Mental health is associated with poor management practices, low autonomy, effort-reward imbalance, unclear tasks or organisational objectives, occupational uncertainty and lack of value and respect in the workplace, all of which add up to low productivity at work.
“Despite the massive economic costs of mental illness, African countries have historically under-invested in mental health,” the report highlights.
According to the research finding, even though a minimum of 5%, of national health budgets, should be dedicated to mental health in low-income countries, most African countries still spend less than 1%.
Even though there is high-level policy commitment on paper in most African countries, however, allocation of appropriate budgets and human resources for mental health still lags woefully behind the rest of the world.
For example, in Ethiopia, Ghana, Nigeria and South Africa more than 90% of people living with mental illness do not receive any form of evidence-based care, the report points out.
Experts warn that the Covid-19 pandemic has had a worse impact on mental health. Due to the related economic impact of the pandemic which left millions without jobs and millions of others under-employed, mental health cases are worse due to elevated levels of stress, anxiety, social isolation and domestic disputes to mention but a few.
For example, a 2020 survey in Ethiopia found that the number of people experiencing depressive symptoms had tripled compared to pre-Covid-19 levels.
The way forward: Socio-Economic Advantages Of Investing In Mental Health
Given the above explained socio-economic issues caused by mental health and in particular loss of productivity at the workplace and broken families at home, investing in mental health should be a priority for African governments and employers as well.
Considering this, researchers’ findings show that investing in mental health has the following shortlisted benefits for both work productivity and social well-being.

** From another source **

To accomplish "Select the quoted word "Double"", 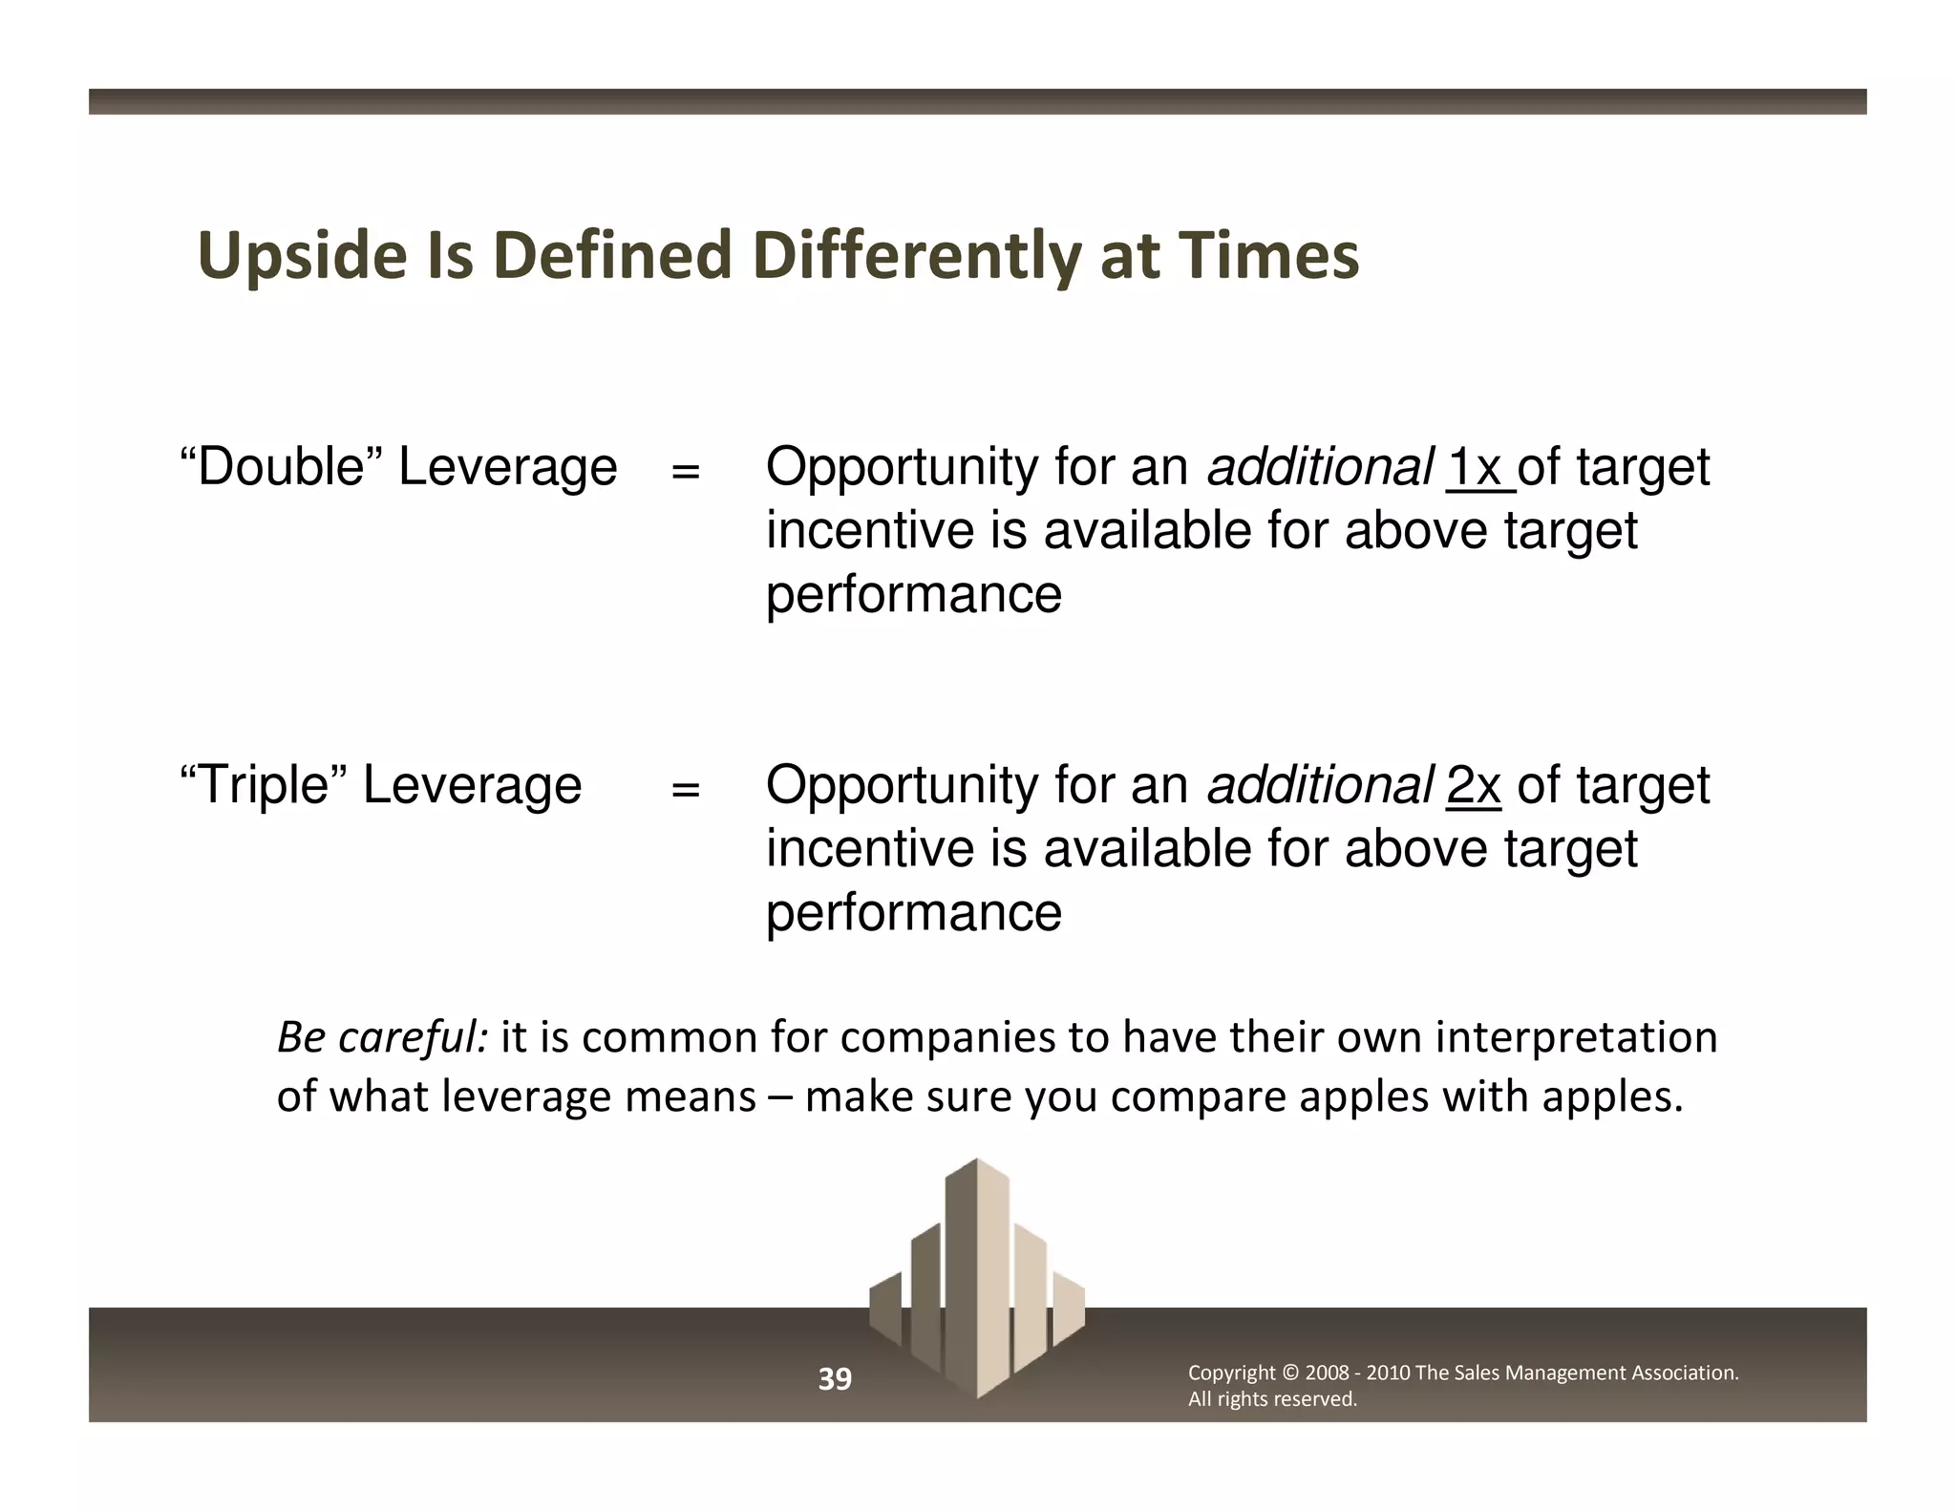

First, on the overall national economic returns, a global Return on Investment (RoI) analysis shows that for every dollar invested in treatment for depression and anxiety there will be a $2-5 RoI over the 15 years of the Sustainable Development Goals (2015-2030).
Then there is the matter of workplace improved productivity. By investing in mental health programmes, employees, both staff and management, will better perform their day to day tasks increasing the overall company productivity.
Back at home, mental health is responsible for many broken homes which in turn worsens the individual’s ability to be more productive and to enjoy overall improved well being.
For these and another slew of reasons, international development agencies, such as the World Bank, consider mental health not only as a health need but also a social and economic development priority.
“It is vital that African governments proceed with implementing the WHO Global Mental Health Action Plan (2013-2020), which has been endorsed by most UN member states and provides a road map for national investments in mental health,” the authors urge.
And: Mental health also needs to be included in national health insurance schemes, as part of universal health coverage. The WHO mhGAP programme provides a set of clinical and operational guidelines for scaling up mental health services in primary care and community settings and has now been implemented in over 100 countries.
As part of Covid-19 grants and economic stimulus packages given to African governments, there is a need to dedicate part of this funding to incentivise employers to protect and promote the mental health of their workforces.
Employers should establish workplace mental health programmes and this should be done as a compulsory part of good business practice.
For example, employers can promote mental wellness in the workplace by creating awareness about mental health and common problems like depression, anxiety and alcohol and other substance abuse.
Employers should enforce policies that reduce stigma and minimize shame and discrimination against mental illness. Employers should also prioritize interpersonal relations by better management of conflict and effective communication in the workplace.